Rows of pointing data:
* BEGIN *

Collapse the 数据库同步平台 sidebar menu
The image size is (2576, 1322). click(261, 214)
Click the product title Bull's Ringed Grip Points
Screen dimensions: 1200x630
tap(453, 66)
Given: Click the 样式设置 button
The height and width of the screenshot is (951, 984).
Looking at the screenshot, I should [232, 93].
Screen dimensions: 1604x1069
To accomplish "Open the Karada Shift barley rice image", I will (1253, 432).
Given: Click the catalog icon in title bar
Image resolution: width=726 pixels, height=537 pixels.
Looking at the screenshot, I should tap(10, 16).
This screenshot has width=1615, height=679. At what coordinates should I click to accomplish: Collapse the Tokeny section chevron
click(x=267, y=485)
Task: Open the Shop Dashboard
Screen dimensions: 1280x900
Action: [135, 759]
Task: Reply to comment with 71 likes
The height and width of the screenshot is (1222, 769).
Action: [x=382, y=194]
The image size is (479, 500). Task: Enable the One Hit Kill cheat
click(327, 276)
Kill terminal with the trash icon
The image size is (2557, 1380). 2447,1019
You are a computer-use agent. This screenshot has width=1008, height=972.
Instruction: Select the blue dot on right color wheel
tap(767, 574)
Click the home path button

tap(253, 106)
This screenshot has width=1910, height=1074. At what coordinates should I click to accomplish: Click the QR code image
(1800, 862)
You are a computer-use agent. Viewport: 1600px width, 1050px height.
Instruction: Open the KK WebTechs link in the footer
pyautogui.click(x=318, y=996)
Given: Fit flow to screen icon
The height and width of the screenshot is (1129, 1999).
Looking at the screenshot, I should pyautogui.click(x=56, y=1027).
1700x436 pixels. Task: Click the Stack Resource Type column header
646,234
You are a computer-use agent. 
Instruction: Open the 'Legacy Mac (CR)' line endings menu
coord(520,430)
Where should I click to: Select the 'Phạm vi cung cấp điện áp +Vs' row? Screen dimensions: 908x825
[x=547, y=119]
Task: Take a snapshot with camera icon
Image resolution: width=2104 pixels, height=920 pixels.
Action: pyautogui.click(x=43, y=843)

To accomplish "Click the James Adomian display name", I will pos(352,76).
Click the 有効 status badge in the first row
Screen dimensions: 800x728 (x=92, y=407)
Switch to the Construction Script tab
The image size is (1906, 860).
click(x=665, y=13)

* END *

TO BE DONE - Can you reproduce every line of the listing above without changing anything?

TASK SOLUTION -
Collapse the 数据库同步平台 sidebar menu
The image size is (2576, 1322). click(261, 214)
Click the product title Bull's Ringed Grip Points
Screen dimensions: 1200x630
tap(453, 66)
Given: Click the 样式设置 button
The height and width of the screenshot is (951, 984).
Looking at the screenshot, I should [232, 93].
Screen dimensions: 1604x1069
To accomplish "Open the Karada Shift barley rice image", I will (1253, 432).
Given: Click the catalog icon in title bar
Image resolution: width=726 pixels, height=537 pixels.
Looking at the screenshot, I should tap(10, 16).
This screenshot has width=1615, height=679. At what coordinates should I click to accomplish: Collapse the Tokeny section chevron
click(x=267, y=485)
Task: Open the Shop Dashboard
Screen dimensions: 1280x900
Action: [135, 759]
Task: Reply to comment with 71 likes
The height and width of the screenshot is (1222, 769).
Action: [x=382, y=194]
The image size is (479, 500). Task: Enable the One Hit Kill cheat
click(327, 276)
Kill terminal with the trash icon
The image size is (2557, 1380). 2447,1019
You are a computer-use agent. This screenshot has width=1008, height=972.
Instruction: Select the blue dot on right color wheel
tap(767, 574)
Click the home path button

tap(253, 106)
This screenshot has width=1910, height=1074. At what coordinates should I click to accomplish: Click the QR code image
(1800, 862)
You are a computer-use agent. Viewport: 1600px width, 1050px height.
Instruction: Open the KK WebTechs link in the footer
pyautogui.click(x=318, y=996)
Given: Fit flow to screen icon
The height and width of the screenshot is (1129, 1999).
Looking at the screenshot, I should pyautogui.click(x=56, y=1027).
1700x436 pixels. Task: Click the Stack Resource Type column header
646,234
You are a computer-use agent. 
Instruction: Open the 'Legacy Mac (CR)' line endings menu
coord(520,430)
Where should I click to: Select the 'Phạm vi cung cấp điện áp +Vs' row? Screen dimensions: 908x825
[x=547, y=119]
Task: Take a snapshot with camera icon
Image resolution: width=2104 pixels, height=920 pixels.
Action: pyautogui.click(x=43, y=843)

To accomplish "Click the James Adomian display name", I will pos(352,76).
Click the 有効 status badge in the first row
Screen dimensions: 800x728 (x=92, y=407)
Switch to the Construction Script tab
The image size is (1906, 860).
click(x=665, y=13)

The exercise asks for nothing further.